Transfinite Recursion Theorem/Formulation 4

Theorem

Let $\On$ denote the class of all ordinals.

Let $g$ be a mapping defined for all sets.

Let $c$ be a set.

Then there exists a unique $\On$-sequence $S_0, S_1, \dots, S_\alpha, \dots$ such that:

$(1)$	$:$		$\ds S_0 $	$\ds = $	$\ds c $
$(2)$	$:$	$\ds \forall \alpha \in \On:$	$\ds S_{\alpha + 1} $	$\ds = $	$\ds \map g {S_\alpha} $
$(3)$	$:$	$\ds \forall \lambda \in K_{II}:$	$\ds S_\lambda $	$\ds = $	$\ds \bigcup_{\alpha \mathop < \lambda} S_\alpha $

where $K_{II}$ denotes the class of all limit ordinals.

Proof

This is a special case of the Transfinite Recursion Theorem: Formulation $3$.

Recall:

Let $\On$ denote the class of all ordinals.

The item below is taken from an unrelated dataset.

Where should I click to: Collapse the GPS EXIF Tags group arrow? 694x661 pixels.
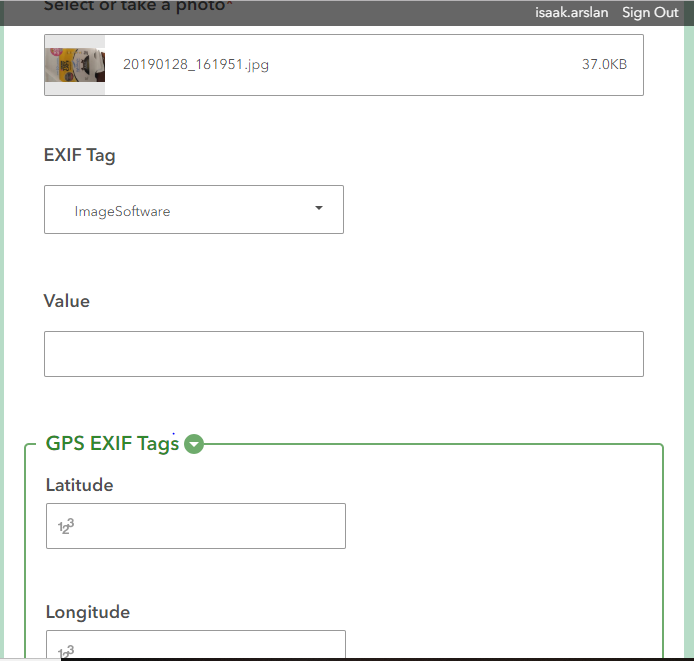pyautogui.click(x=194, y=444)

Let $h$ and $f$ be mappings defined for all sets.

Let $c$ be a set.

Then there exists a unique mapping $F$ on $\On$ such that:

$(1)$	$:$		$\ds \map F 0 $	$\ds = $	$\ds c $
$(2)$	$:$	$\ds \forall \alpha \in \On:$	$\ds \map F {\alpha^+} $	$\ds = $	$\ds \map h {\map F \alpha} $
$(3)$	$:$	$\ds \forall \lambda \in K_{II}:$	$\ds \map F \lambda $	$\ds = $	$\ds \map f {F \sqbrk \lambda} $

where $K_{II}$ denotes the class of all limit ordinals.

$\Box$

Set $\map f x = \bigcup x$, so that:

$\map f {F \sqbrk \lambda}$

is then:

$\ds \bigcup_{\alpha \mathop < \lambda} \map F \alpha$

Let $S_\alpha$ be the set $\map F \alpha$

and the given form of the Transfinite Recursion Theorem follows.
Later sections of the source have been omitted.